The daily reality of most of the Kenyans living in the Mathare slum, on the outskirts of Nairobi, is one of informal water supply, where prices, quality and reliability of the water are not ensured. The lack of sanitation facilities forces people to resort to “flying toilets”, plastic bags used for defecation which are thrown into ditches, or to use an open field as a “public toilet”.
This is not only the daily life of the residents of Mathare, but it is also the reality for many of the one billion slum dwellers around the globe. To tackle this problem, the United Nations General Assembly has declared access to Water and Sanitation a Human Right in 2010.
For the first time, basic service standards are clearly spelled out for water and sanitation service providers worldwide – be it in the slums of Jakarta, peri-urban areas of Lusaka, or residential quarters of Lima: water and sanitation have to be affordable; toilets, latrines and public water points have to be physically accessible, culturally acceptable and hygienically safe; supplied water has to meet the WHO Guidelines on Drinking Water Quality; and of course, water must be continuously and sufficiently available.

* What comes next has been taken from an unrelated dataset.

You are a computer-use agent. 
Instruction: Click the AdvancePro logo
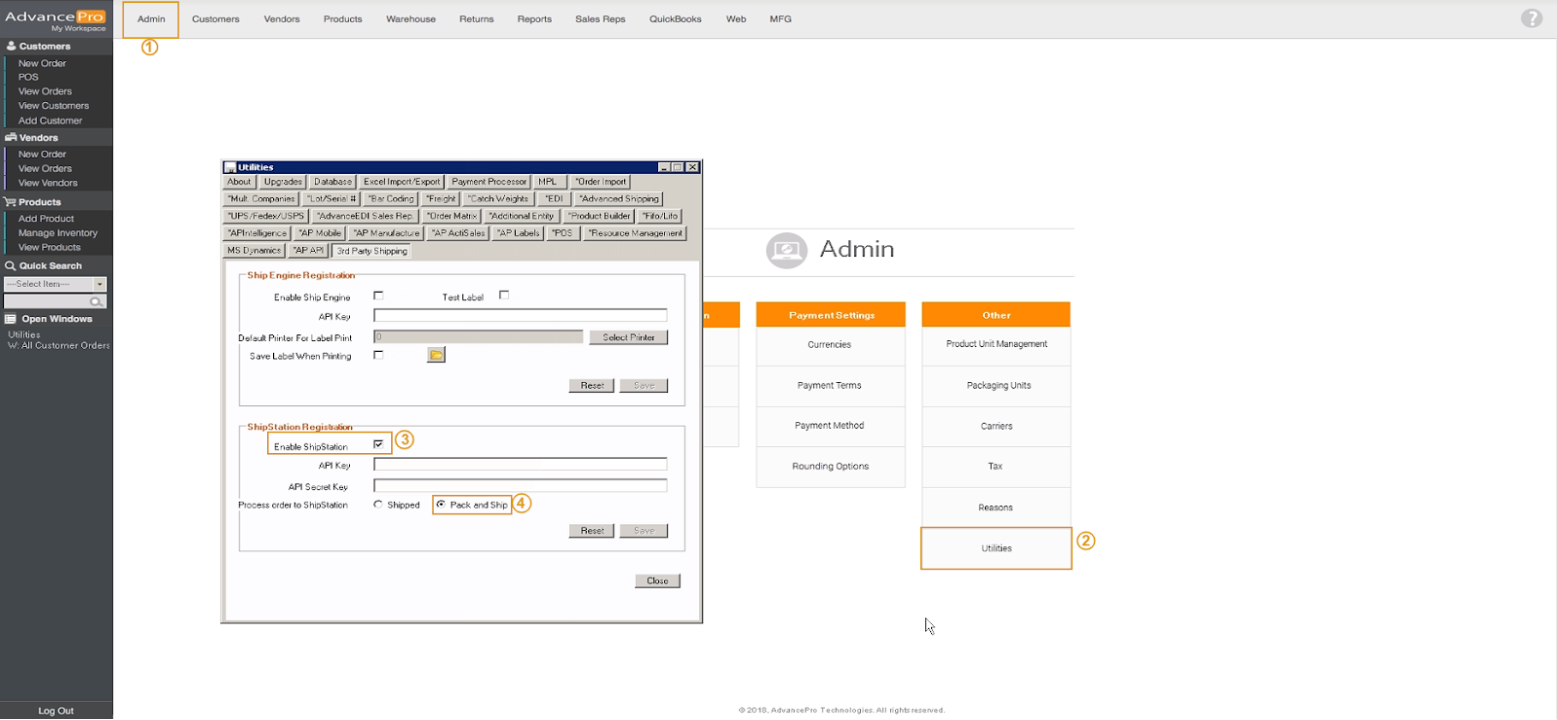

Since then a lot has happened: several countries – including Kenya – have included the right to water and sanitation in their constitutions and water laws. The UN Special Rapporteur on the Human Right, Catarina de Albuquerque, has presented several practical steps to make the right a reality in her book “On the right track”. The quest to bring safe water to 800 million unconnected people and adequate sanitation to more than two billion has received renewed attention and energy.
The criteria of the Right have also sharpened the lens through which corruption and its negative impact on water and sanitation can be evaluated. The rights-based approach emphasises the role of governments as duty-bearers to respect, protect and fulfil the Human Right. It also recognizes consumers as right-holders with a voice – this applies above all to the most excluded.
But corruption is still a barrier towards realizing the right. In Mathare, the water companies’ technicians don’t even bother to go to the slum area; which means that they don’t maintain and operate public water points as there are few opportunities to get “kitu kidogo” (something small) from people living on one US-Dollar a day.
However, there are solutions that both the Water Integrity Network and Transparency International are part of. These include the promotion of Integrity Pacts and Development Pacts as well as assessments of the water integrity situations in specific countries, for example through the Annotated Water Integrity Scan.
Specific solutions developed in Mathare include community based oversight committees that help to make sure that water kiosks are functional. In greater Nairobi and other Kenyan towns, the regulator set up consumer groups called Water Action Groups giving the under-served a voice. “Oversight from the bottom” provides a powerful incentive for water utilities for more integrity, and better services. Thus, the Human Right, and its call for quality services, participation and equity, and the vision of a water sector with improved integrity go hand in hand – in Mathare and everywhere.